La via del Buddha non è quindi dissimile da quella di Sankara esaminata nei ‘domani’ del 2013. Sia Buddha che Sankara hanno visto il mondo come un qualcosa da cui fuggire. Alla base delle due concezioni vi è la stessa, possente, prorompente esperienza che questi due giganti dello spirito hanno vissuto e voluto trasmettere agli uomini. Le grandi anime, infatti, non vengono per loro stesse, ma per gli altri che, ancora asserviti all’ignoranza, sono comunque destinati a ricevere l’illuminazione.
Buddha si è imposto di rinunciare alla liberazione e di reincarnarsi fino a quando anche l’ultima anima sulla terra non sarà liberata. È il Grande Sacrificio del Dio, che rinuncia al bene più grande cui un essere umano possa aspirare per aiutare gli altri.
Tuttavia, per quanto grande tale realizzazione possa essere, per quanto sublime l’obiettivo, Sri Aurobindo ci dice che il destino dell’uomo non risiede solo nel raggiungimento di un mondo nell’Aldilà. Se oggetto della conoscenza spirituale è il Supremo, il Divino, l’Infinito, l’Assoluto, Egli è tale non solo nel suo aspetto Trascendente, ma anche nella sua Manifestazione, qui sulla Terra. Se così non fosse, se tutte le pene e gli affanni del mondo esistessero solo per essere fuggiti, la vita sarebbe uno strano incidente, un paradosso lontano da una perfezione divina.

È vero che, presi a sé, la mente e la vita e tutto ciò che si trova su questa terra, non hanno gran senso e volerglielo dare è vivere nell’illusione, maya; ma rivelano un senso supremo se guardati alla luce del Supremo.
[…] È questa l’esperienza che tutto riconcilia, il vero fondamento di una conoscenza di sé e del mondo, integrale, intima, profonda.”

(Sri Aurobindo – Lo Yoga della Conoscenza, pag. 15)

E Mére afferma:

A cosa serve aver tanto lottato, tanto sofferto, aver creato qualcosa che, almeno nella sua apparenza esteriore, è talmente tragico e drammatico, se è semplicemente per insegnarci ad uscirne; sarebbe stato meglio non incominciare!... L’evoluzione non è un cammino tortuoso per ritornare un po’ malconci al punto di partenza; al contrario è per insegnare all’intera creazione la gioia d’essere, la bellezza d’essere, la grandezza d’essere, la maestà di una vita sublime, e lo sviluppo perpetuo, in un eterno progresso, di questa gioia, di questa bellezza, di questa grandezza; allora tutto ha un senso.”

(Entretiens 1958, pag. 231)

E nel commento al Dhammapada aggiunge ancora:

Non aspettatevi niente dalla morte, la vita è la vostra salvezza.
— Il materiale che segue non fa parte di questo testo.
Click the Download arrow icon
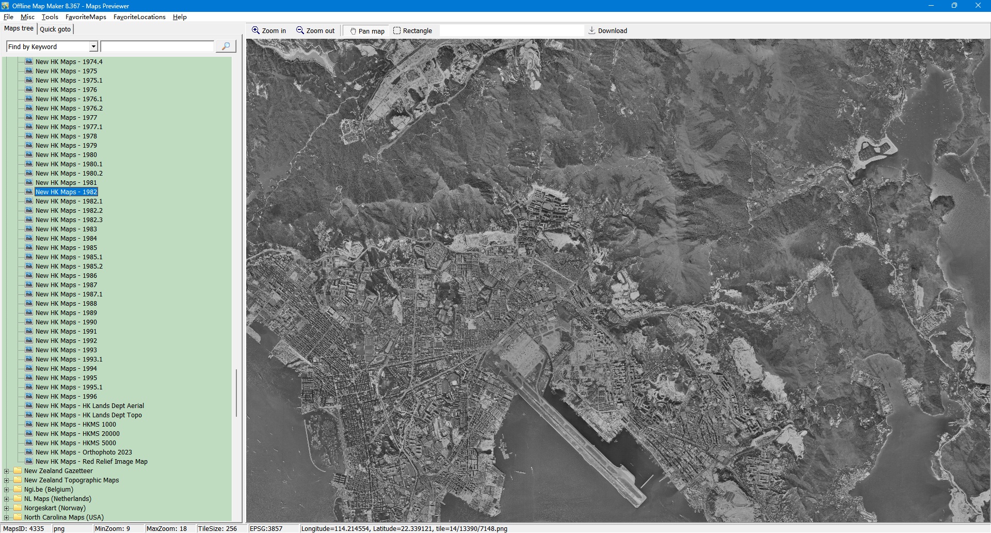The width and height of the screenshot is (991, 533). (x=592, y=30)

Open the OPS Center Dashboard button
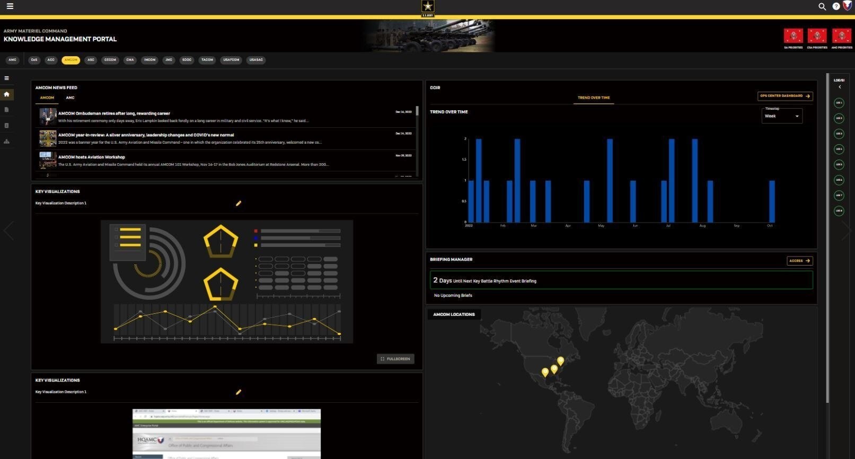(785, 96)
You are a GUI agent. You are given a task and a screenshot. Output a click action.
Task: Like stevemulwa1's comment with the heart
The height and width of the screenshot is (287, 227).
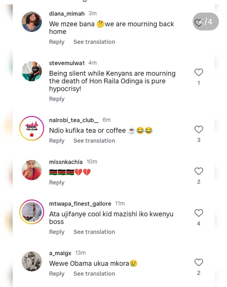coord(199,73)
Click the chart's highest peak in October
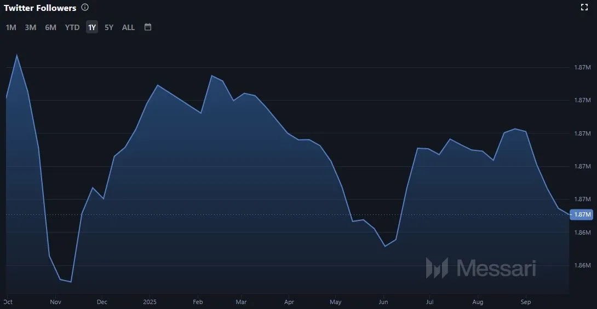597x309 pixels. pos(17,55)
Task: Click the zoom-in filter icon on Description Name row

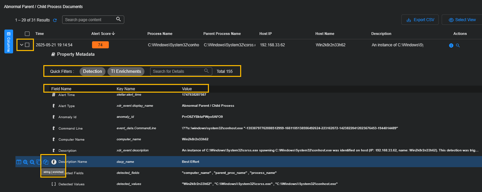Action: pyautogui.click(x=26, y=162)
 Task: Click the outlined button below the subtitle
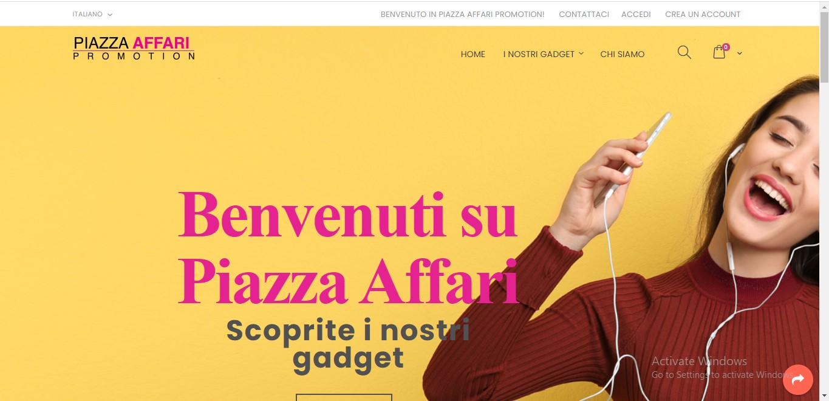[x=344, y=397]
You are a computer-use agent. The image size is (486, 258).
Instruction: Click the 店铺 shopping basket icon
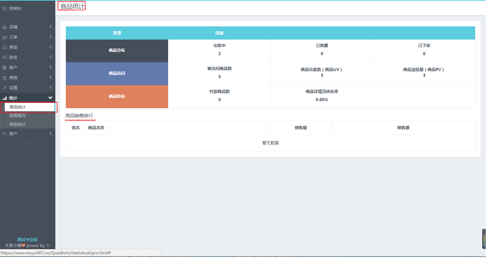(x=5, y=27)
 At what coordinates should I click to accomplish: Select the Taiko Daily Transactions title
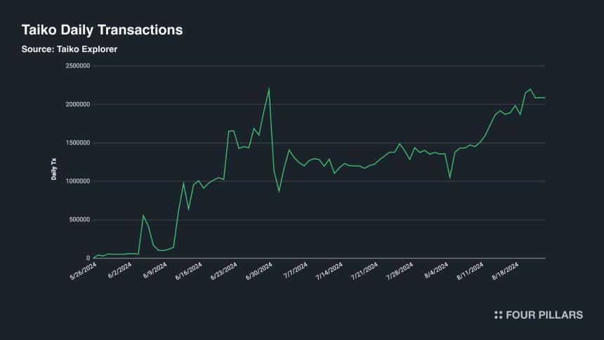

In essa bisogna trasformarsi. Sulla terra si progredisce, sulla terra si realizza. È nel corpo che si consegue la vittoria.”

Per raggiungere questo più ambio e comprensivo obiettivo, l’esperienza del Samadhi non è più sufficiente. Essa presenta infatti uno svantaggio fondamentale:

Quando la trance cessa, il filo si rompe e l’anima ritorna alle distrazioni e all’imperfezione della vita esteriore, rimanendo, come solo effetto sulla vita esteriore, l’elevazione che può produrre il ricordo generale di queste esperienze profonde.”

(Sri Aurobindo – Lo Yoga della Conoscenza, pag. 214)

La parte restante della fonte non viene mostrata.